Posted by James Palmer on 09-Jan-2018 05:40

As the title suggests, has anyone got any real information on the impact of applying the patches for Meltdown and Spectre? 

I've got a client running 10.2B08 on a virtual environment where the host has 2 x Intel(R) Xeon(R) CPU E5-2660 v3 @ 2.60GHz processors. They are trying to balance up the performance impact vs the risk of not patching and I'm trying to put together a response for them. Any real world data would be invaluable! 

Thanks.

All Replies

Posted by kirchner on 09-Jan-2018 07:06

I think it's just too early to tell for most people.

Intel positioned the impact as "workload dependent" and "probably negligible for most users".

I read somewhere yesterday that Google deployed patches on many servers and found the impact to be indeed generally negligible.

I don't have any more specific data.

Due to the nature of the flaw and the changes required, I believe if you have some spare CPU capacity you might not perceive much of a difference. Of course I might be totally wrong :).

The flaws themselves seem to be very hard to exploit so you might be OK postponing the patches for the time being. But it seems to me cybercrimals are never behind in the race so I would definitely plan for patching, and soon.

Posted by felipe.braun on 09-Jan-2018 07:16

I haven't seen the results here (the team patched only the OS, not the hardware BIOS yet), so I can't tell anything regarding OE. But Phoronix published[1] a nice post with their tests with several things, including PostgreSQL and Redis, and they were significantly slower. In the PostgreSQL mailing list, there was a post[2] with some tests also.
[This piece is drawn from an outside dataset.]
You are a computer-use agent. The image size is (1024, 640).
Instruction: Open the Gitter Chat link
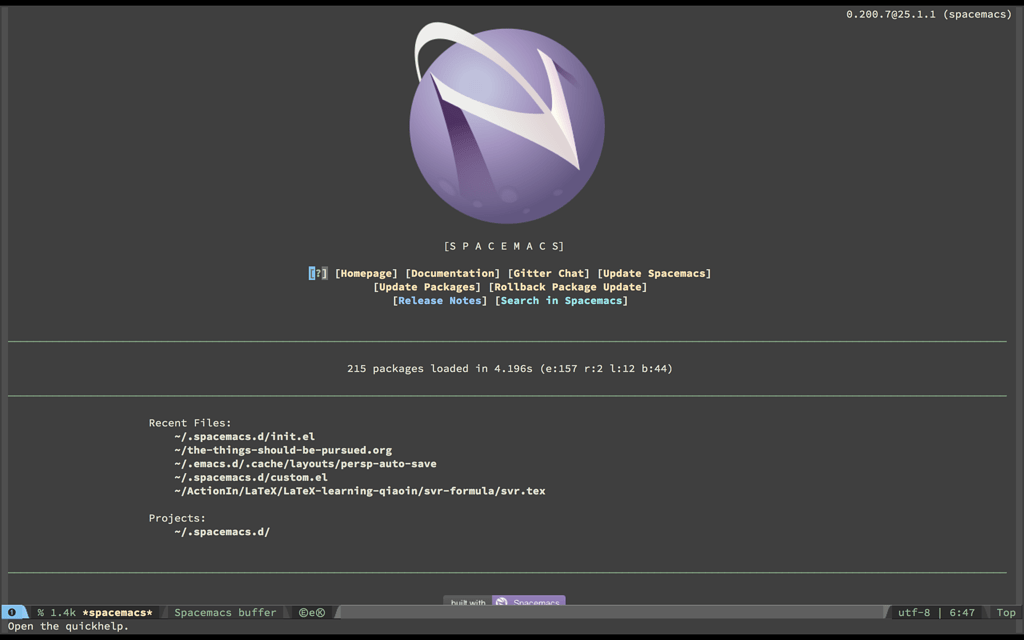548,272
[1] www.phoronix.com/scan.php

[2] www.postgresql.org/.../20180102222354.qikjmf7dvnjgbkxe@alap3.anarazel.de

Posted by Rob Fitzpatrick on 09-Jan-2018 08:14

The coverage I've read so far indicates that impact varies by workload, but databases are sometimes called out in particular as being more impacted, as Felipe notes.
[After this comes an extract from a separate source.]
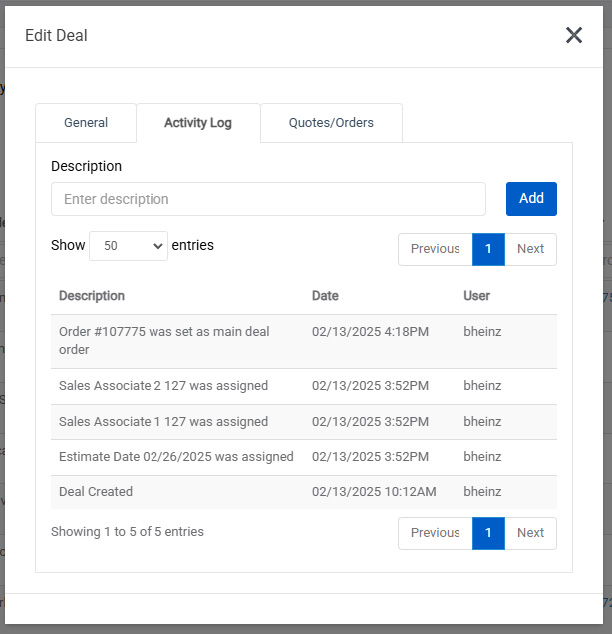Screen dimensions: 612x634
Task: Sort by the User column header
Action: (x=477, y=296)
My opinion is that you should patch.  You can always buy more hardware.  In a virtual environment, if the impact is x% you can add x% more vCPUs fairly easily.  I know that isn't a perfect solution; if you have batch reporting clients, if they run on a slower CPU then they won't perform as well as they did before, no matter how many other CPUs you have.  Same goes for single-threaded database processes like 4GL servers.  If the performance hit is significant, you might need to migrate to a beefier host to completely offset it.

Another way to look at it: if your business grows, you will eventually outgrow the hardware you're on anyway.  Applying these patches might just bring that day a bit closer.  But not patching means you're rolling the dice.